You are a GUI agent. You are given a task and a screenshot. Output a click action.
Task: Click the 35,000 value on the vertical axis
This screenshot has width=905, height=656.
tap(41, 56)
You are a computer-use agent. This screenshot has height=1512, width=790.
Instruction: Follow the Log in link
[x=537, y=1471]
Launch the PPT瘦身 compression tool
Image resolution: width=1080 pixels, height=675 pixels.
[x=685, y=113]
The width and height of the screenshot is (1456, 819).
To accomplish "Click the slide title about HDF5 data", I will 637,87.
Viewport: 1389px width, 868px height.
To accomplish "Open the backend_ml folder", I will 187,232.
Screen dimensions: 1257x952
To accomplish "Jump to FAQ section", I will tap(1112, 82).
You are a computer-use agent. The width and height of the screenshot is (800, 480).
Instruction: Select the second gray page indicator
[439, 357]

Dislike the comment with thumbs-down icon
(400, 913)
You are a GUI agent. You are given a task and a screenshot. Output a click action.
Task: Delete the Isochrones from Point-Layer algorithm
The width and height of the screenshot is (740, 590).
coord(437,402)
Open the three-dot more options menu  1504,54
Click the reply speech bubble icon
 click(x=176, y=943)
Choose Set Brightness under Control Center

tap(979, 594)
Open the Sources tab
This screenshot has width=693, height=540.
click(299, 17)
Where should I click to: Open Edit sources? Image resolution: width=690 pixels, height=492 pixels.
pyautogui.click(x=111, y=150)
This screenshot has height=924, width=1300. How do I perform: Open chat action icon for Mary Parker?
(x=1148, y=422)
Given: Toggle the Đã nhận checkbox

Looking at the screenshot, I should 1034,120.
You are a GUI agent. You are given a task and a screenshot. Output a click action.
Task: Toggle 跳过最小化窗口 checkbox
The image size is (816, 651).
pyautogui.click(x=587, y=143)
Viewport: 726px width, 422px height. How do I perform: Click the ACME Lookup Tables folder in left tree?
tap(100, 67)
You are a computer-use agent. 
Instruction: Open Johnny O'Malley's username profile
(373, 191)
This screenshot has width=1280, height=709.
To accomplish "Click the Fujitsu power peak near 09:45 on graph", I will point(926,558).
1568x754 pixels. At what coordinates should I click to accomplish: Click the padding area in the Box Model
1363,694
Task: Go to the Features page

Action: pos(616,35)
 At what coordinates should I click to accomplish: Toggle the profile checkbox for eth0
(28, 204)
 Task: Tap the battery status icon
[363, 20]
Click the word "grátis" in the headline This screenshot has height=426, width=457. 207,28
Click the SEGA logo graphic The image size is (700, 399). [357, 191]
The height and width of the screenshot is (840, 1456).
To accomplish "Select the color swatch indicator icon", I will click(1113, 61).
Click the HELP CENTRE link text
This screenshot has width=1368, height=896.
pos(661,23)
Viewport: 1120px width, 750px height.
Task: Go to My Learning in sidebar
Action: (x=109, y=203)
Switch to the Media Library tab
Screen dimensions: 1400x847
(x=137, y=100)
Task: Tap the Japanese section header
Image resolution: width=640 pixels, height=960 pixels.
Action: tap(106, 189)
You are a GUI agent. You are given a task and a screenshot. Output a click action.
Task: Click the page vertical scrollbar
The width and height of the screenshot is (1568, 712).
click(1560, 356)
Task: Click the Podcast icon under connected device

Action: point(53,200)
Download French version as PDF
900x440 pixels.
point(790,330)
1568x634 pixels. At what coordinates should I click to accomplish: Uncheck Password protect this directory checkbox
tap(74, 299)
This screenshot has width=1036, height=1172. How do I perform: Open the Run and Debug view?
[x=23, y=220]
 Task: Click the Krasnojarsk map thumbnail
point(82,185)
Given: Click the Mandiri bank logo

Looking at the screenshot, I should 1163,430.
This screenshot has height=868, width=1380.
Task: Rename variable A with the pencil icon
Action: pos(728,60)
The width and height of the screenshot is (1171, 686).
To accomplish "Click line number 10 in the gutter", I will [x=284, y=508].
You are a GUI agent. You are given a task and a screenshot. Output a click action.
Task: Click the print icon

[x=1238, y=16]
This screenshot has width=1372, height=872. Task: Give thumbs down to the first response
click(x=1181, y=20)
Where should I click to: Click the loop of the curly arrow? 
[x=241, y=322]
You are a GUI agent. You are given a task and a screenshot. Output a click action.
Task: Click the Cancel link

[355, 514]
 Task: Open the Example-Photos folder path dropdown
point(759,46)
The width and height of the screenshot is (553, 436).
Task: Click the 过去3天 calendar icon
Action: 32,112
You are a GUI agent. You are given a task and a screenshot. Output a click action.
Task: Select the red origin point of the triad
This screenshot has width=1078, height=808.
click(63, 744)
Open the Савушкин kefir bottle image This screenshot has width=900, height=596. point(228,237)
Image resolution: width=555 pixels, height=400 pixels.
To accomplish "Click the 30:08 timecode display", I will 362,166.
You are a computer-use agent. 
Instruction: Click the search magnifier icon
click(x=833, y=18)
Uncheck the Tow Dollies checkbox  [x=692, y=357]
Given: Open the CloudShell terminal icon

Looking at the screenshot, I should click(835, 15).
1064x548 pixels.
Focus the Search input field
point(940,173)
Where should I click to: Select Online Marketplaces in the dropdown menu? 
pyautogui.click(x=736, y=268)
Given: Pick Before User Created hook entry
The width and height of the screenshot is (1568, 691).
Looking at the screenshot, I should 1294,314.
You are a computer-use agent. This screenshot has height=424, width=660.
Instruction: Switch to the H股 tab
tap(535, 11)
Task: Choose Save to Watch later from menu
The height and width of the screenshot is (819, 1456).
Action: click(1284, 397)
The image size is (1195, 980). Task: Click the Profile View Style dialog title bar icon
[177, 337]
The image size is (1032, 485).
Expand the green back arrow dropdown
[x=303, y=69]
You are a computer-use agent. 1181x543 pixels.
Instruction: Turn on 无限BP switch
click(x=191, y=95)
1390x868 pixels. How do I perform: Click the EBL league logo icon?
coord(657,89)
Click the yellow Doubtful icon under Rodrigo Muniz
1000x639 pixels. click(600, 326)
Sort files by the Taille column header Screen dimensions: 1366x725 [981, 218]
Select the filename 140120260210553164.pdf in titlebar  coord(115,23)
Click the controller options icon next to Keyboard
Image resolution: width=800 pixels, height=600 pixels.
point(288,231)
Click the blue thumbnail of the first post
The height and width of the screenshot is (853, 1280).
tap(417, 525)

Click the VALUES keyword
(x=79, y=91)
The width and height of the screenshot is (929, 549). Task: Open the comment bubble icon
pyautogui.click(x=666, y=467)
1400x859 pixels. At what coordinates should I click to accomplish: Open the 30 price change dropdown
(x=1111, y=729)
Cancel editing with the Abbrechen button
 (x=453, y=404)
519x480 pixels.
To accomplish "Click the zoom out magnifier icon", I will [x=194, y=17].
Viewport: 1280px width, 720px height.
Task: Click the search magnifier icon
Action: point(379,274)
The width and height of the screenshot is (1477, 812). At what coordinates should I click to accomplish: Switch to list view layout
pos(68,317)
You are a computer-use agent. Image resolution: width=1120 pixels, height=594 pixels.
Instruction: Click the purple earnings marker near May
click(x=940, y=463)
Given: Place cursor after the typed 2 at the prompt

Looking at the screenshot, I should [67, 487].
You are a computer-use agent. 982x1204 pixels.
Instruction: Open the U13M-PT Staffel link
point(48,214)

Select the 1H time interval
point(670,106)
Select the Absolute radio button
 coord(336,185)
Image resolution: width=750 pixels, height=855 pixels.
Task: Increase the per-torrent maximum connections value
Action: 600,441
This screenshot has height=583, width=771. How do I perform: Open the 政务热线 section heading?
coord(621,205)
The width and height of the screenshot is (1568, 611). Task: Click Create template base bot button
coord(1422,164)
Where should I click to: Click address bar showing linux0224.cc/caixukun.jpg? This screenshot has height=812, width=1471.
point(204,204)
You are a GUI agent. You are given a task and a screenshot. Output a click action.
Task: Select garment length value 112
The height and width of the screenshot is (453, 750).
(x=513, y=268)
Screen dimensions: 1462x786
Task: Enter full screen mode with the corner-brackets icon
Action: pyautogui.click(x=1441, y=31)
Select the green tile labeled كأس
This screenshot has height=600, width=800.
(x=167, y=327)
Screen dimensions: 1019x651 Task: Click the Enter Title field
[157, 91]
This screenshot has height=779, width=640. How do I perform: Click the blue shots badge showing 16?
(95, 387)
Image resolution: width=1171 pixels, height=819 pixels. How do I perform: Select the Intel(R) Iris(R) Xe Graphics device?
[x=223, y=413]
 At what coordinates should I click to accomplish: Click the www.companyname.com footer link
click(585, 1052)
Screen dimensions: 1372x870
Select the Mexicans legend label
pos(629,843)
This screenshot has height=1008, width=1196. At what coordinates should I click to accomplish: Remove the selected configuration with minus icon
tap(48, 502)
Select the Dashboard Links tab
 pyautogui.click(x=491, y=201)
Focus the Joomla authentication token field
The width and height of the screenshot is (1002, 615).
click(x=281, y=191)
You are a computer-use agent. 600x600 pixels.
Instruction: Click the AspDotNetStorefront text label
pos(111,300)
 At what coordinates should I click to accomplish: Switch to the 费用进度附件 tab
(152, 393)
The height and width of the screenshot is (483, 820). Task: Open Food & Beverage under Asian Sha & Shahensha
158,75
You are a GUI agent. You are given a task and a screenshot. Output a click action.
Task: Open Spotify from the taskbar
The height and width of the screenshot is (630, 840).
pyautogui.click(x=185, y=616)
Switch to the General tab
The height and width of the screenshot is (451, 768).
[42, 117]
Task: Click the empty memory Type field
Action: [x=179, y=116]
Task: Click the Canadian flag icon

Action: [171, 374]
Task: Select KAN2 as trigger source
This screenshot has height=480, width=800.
......
From the records above, copy out every line beginning with the one that contains "Screen dimensions: 1372x870" and continuing through the one that contains "click(x=281, y=191)", with both of those lines included, and reproduce each line without any change.

Screen dimensions: 1372x870
Select the Mexicans legend label
pos(629,843)
This screenshot has height=1008, width=1196. At what coordinates should I click to accomplish: Remove the selected configuration with minus icon
tap(48, 502)
Select the Dashboard Links tab
 pyautogui.click(x=491, y=201)
Focus the Joomla authentication token field
The width and height of the screenshot is (1002, 615).
click(x=281, y=191)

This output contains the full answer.